Pens are usually printed or engraved but how do you know which way to go? The price of engraving has come down a fair bit, so cost is not necessarily the main consideration.
As a rule, plastic pens are printed (you can’t engrave plastic) and metal pens are normally engraved to make them look more classy and attractive.
Keep in mind that the colour of the engraving on metal pens is dependent on the metal that the pen is made of. Most pens are made of brass and the colour under the coating is a brownish tan colour. See images below for a representation. If you wish to know what colour the engraving comes out on your chosen pen, please contact Andrew Koch on 02 8603 4760.
Pad printing is easily the most popular way to apply your logo. It allows for perfect matching of your artwork because any PMS colour can be applied. As mentioned earlier, engraved pens will usually show a brown finish.
Pad printing is accomplished using an indirect offset printing process that involves an image being transferred from the printing plate via a silicon pad and onto a substrate (surface to be printed). Pad printing inks are solvent based and require mixing with additives at the time of use. They typically dry to touch in seconds but complete drying (curing)may take a few weeks depending on variables such as room temperature and number of daylight hours.
When it comes to pad printing, it is essential to include a hardener in the pad printing process.

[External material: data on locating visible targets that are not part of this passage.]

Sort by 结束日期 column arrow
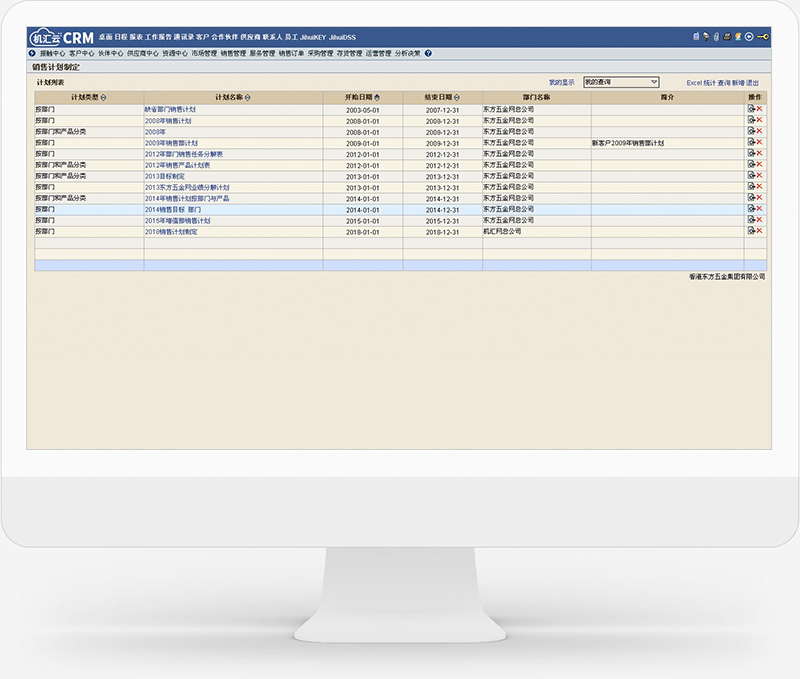 456,97
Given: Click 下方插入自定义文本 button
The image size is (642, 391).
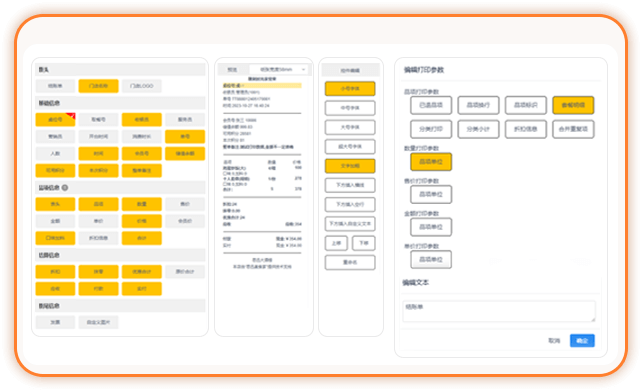Looking at the screenshot, I should pos(350,224).
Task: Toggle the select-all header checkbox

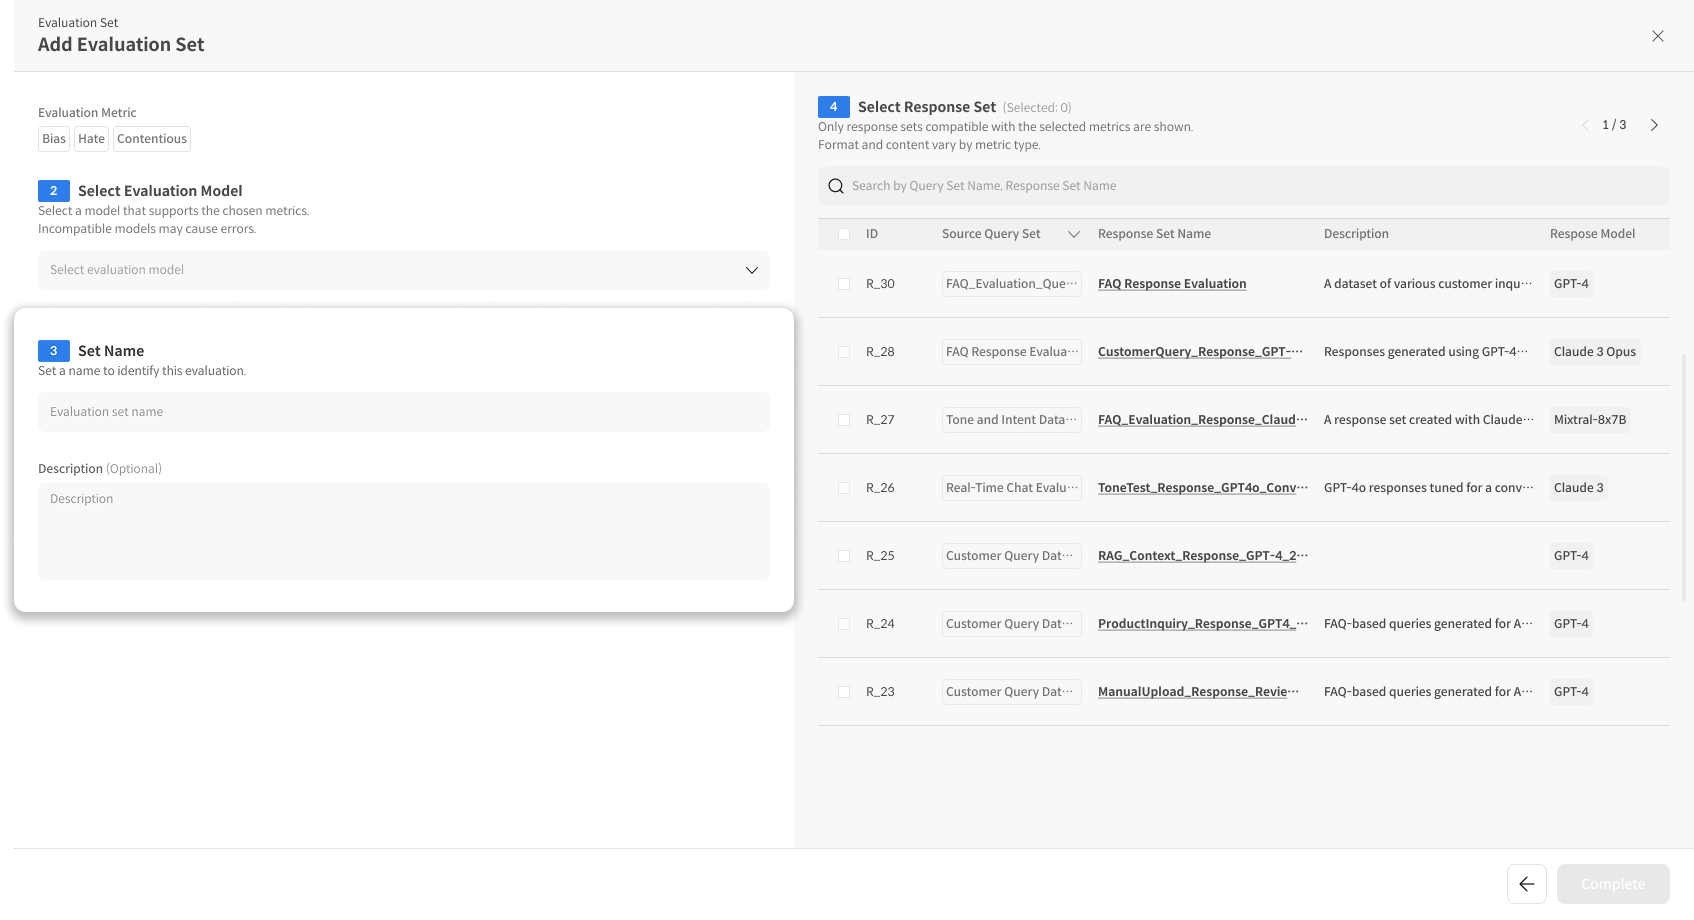Action: (844, 234)
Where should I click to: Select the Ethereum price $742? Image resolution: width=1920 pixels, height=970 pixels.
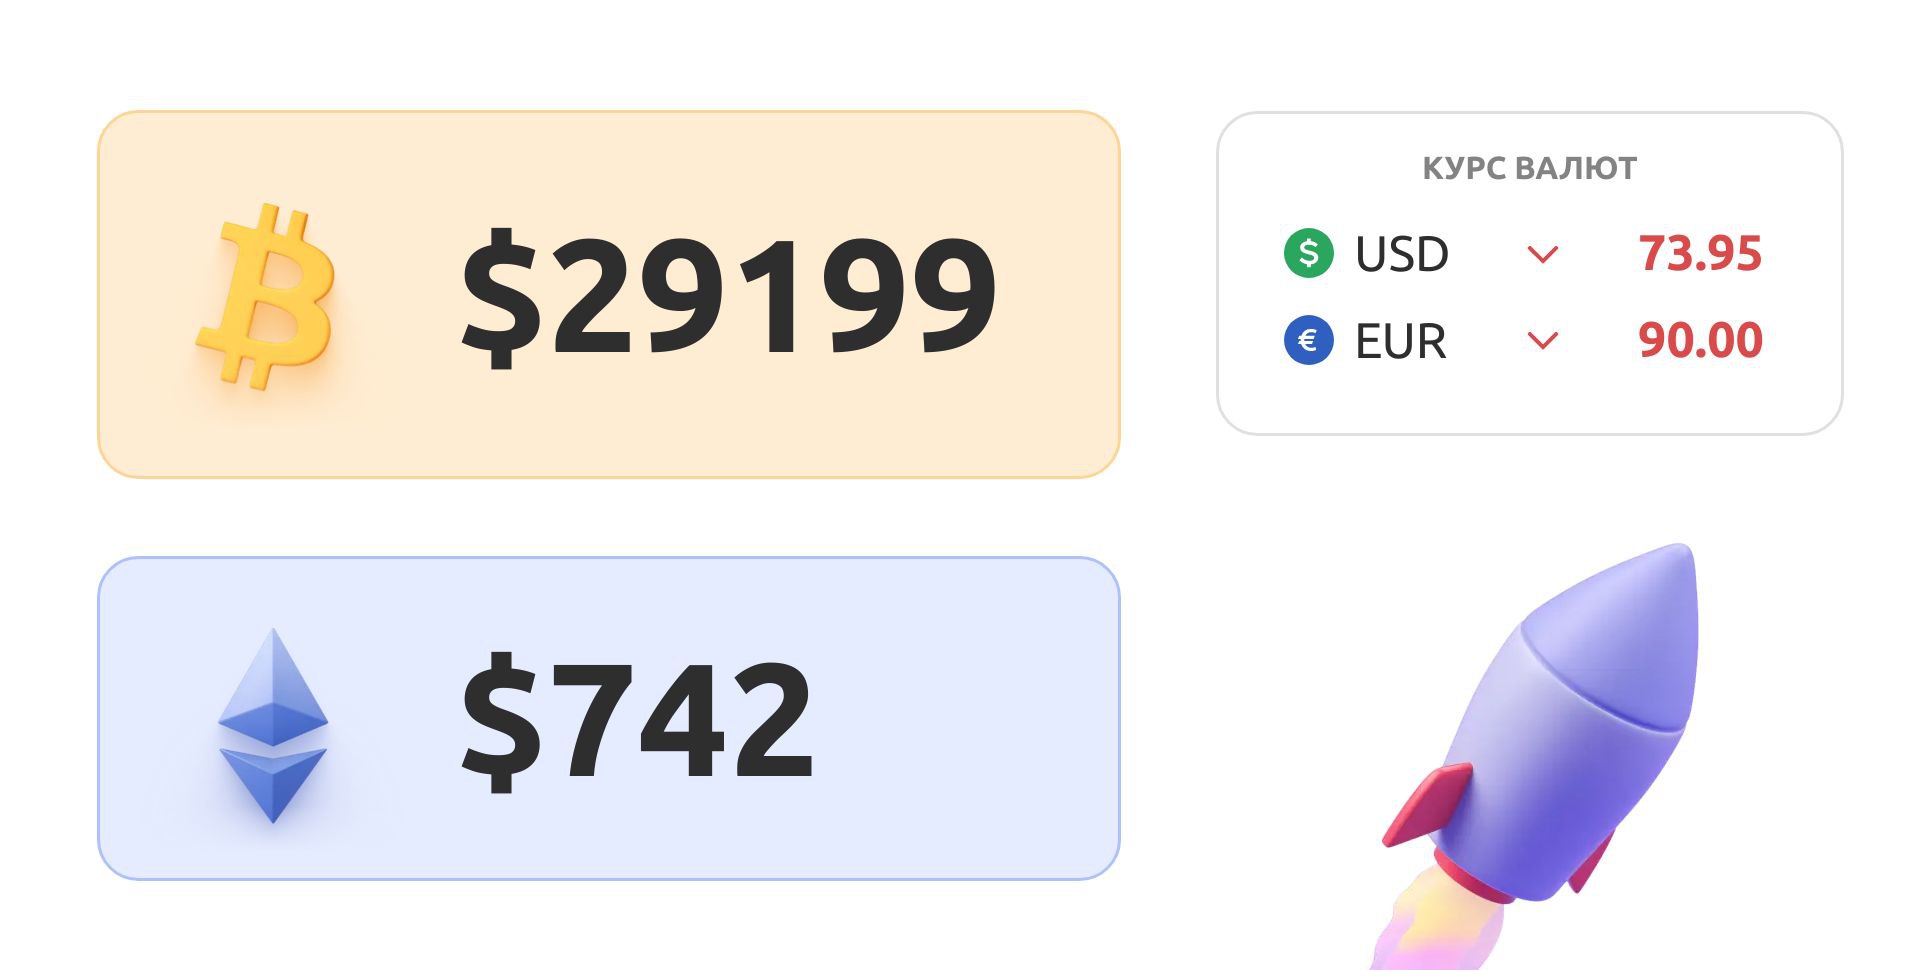pos(637,720)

If you do not use a hardener, the ink will easily be scratched off or will slowly be removed from the contact with your hand. Sweat and heat from will remove the print within 6 months if the pen is constantly used. Always ask the question to new suppliers whether they are using an effective hardener. Printed Pens Direct has an almost zero rejection rate because we take this part of the process very seriously. We want the prints to be permanent and to easily outlast the life of the pen itself.
PAD PRINTING CYCLE
- From the home position, the sealed ink cup (an inverted cup containing ink) sits over the etched artwork area of the printing plate, covering the image and filling it with ink.
- The sealed ink cup moves away from the etched artwork area, taking all excess ink and exposing the etched image, which is filled with ink. The top layer of ink becomes tacky as soon as it is exposed to the air, that is how the ink adheres to the transfer pad and later to the substrate.
- The transfer pad presses down onto the printing plate momentarily. As the pad is compressed, it pushes air outward and causes the ink to lift (transfer) from the etched artwork area onto the pad.
- As the transfer pad lifts away, the tacky ink film inside the etched artwork area is picked up on the pad. A small amount of ink remains in the printing plate.
- As the transfer pad moves forward, the ink cup also moves to cover the etched artwork area on the printing plate. The ink cup again fills the etched artwork image on the plate with ink in preparation for the next cycle.
- The transfer pad compresses down onto the substrate, transferring the ink layer picked up from the printing plate to the substrate surface. Then, it lifts off the substrate, returning to the home position, which completes one print cycle.